Exercise prompt: Quote the interview with Evelyn Schlag word for word, starting with "When I wrote" and going on through "feel most comfortable?".

Light-hearted Despite the Effort:
Evelyn Schlag Returns to New York
Interview by Sigrid Polster and Marianne Dobner
When was the first time you were published?
My first real publication was a piece of experimental prose for a competition sponsored by the Austrian paper Die Presse thirty years ago. The topic of the competition was "Oh you my Austria." I won the third prize.
What attracted you to the title? Were you drawn to describe your relationship to Austria?
When I wrote the piece I assembled all of the famous Austrians, Austrian phrases, and Austrian clichés I could gather. The title was partially ironic, after all, otherwise I probably wouldn't have dared to touch it. My relationship to Austria changes almost every day. But there is a love of nature, of the environment I live in, that is different from my love to other places. It is a rapport with the way nature expresses itself here in southwestern Lower Austria, where "the fruit trees froth in May," as I once wrote in a poem. The Baroque poet Catharina Regina von Greiffenberg, who didn't live far from here, described the same apple tree blossoms - except that she was driven by the rhapsodic, religious impulse that defined her life.
You are known both for your prose and your poetry. In which genre do you feel most comfortable?

Supplied material:
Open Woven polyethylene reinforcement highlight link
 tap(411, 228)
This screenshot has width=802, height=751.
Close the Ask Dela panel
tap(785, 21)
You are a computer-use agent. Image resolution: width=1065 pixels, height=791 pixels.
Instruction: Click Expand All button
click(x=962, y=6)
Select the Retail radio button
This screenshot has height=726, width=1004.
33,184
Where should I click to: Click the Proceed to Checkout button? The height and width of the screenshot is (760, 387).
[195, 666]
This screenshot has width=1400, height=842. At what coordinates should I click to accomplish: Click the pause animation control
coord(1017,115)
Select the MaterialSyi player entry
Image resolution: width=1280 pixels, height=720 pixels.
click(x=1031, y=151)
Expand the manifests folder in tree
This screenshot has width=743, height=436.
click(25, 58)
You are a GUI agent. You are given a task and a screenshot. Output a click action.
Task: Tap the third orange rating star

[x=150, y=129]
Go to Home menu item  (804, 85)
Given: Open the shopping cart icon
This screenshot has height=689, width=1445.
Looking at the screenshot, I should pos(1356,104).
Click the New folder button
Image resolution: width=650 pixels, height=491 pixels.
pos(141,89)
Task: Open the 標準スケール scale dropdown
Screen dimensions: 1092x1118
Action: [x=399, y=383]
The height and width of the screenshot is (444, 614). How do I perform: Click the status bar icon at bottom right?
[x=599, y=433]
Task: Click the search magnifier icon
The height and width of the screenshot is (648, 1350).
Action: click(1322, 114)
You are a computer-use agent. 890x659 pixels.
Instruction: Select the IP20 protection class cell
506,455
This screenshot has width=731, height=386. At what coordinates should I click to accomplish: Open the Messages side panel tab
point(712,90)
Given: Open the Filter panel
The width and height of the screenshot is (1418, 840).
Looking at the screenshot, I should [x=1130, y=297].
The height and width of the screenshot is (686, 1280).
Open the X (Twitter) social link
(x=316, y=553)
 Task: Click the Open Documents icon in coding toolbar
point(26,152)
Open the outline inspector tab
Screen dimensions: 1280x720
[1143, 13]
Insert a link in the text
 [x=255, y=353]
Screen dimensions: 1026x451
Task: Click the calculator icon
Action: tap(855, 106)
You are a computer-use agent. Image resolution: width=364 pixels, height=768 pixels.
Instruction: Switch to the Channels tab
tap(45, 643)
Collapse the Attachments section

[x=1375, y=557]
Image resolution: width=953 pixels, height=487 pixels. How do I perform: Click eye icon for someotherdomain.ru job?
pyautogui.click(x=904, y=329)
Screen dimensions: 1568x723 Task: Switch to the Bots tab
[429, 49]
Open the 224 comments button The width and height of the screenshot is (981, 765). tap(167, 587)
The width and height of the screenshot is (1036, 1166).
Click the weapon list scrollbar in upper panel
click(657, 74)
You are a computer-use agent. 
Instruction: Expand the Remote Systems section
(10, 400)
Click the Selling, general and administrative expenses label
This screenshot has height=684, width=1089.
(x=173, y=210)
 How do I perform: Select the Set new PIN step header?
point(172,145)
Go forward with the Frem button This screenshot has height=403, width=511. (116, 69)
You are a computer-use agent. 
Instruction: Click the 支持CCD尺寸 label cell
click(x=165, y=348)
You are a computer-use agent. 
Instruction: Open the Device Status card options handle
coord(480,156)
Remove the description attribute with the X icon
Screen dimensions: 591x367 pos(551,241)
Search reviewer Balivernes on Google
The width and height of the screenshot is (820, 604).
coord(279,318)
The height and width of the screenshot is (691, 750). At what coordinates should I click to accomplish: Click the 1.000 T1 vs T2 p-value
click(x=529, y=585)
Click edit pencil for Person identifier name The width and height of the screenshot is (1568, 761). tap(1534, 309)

Written reply:
When I wrote the piece I assembled all of the famous Austrians, Austrian phrases, and Austrian clichés I could gather. The title was partially ironic, after all, otherwise I probably wouldn't have dared to touch it. My relationship to Austria changes almost every day. But there is a love of nature, of the environment I live in, that is different from my love to other places. It is a rapport with the way nature expresses itself here in southwestern Lower Austria, where "the fruit trees froth in May," as I once wrote in a poem. The Baroque poet Catharina Regina von Greiffenberg, who didn't live far from here, described the same apple tree blossoms - except that she was driven by the rhapsodic, religious impulse that defined her life.
You are known both for your prose and your poetry. In which genre do you feel most comfortable?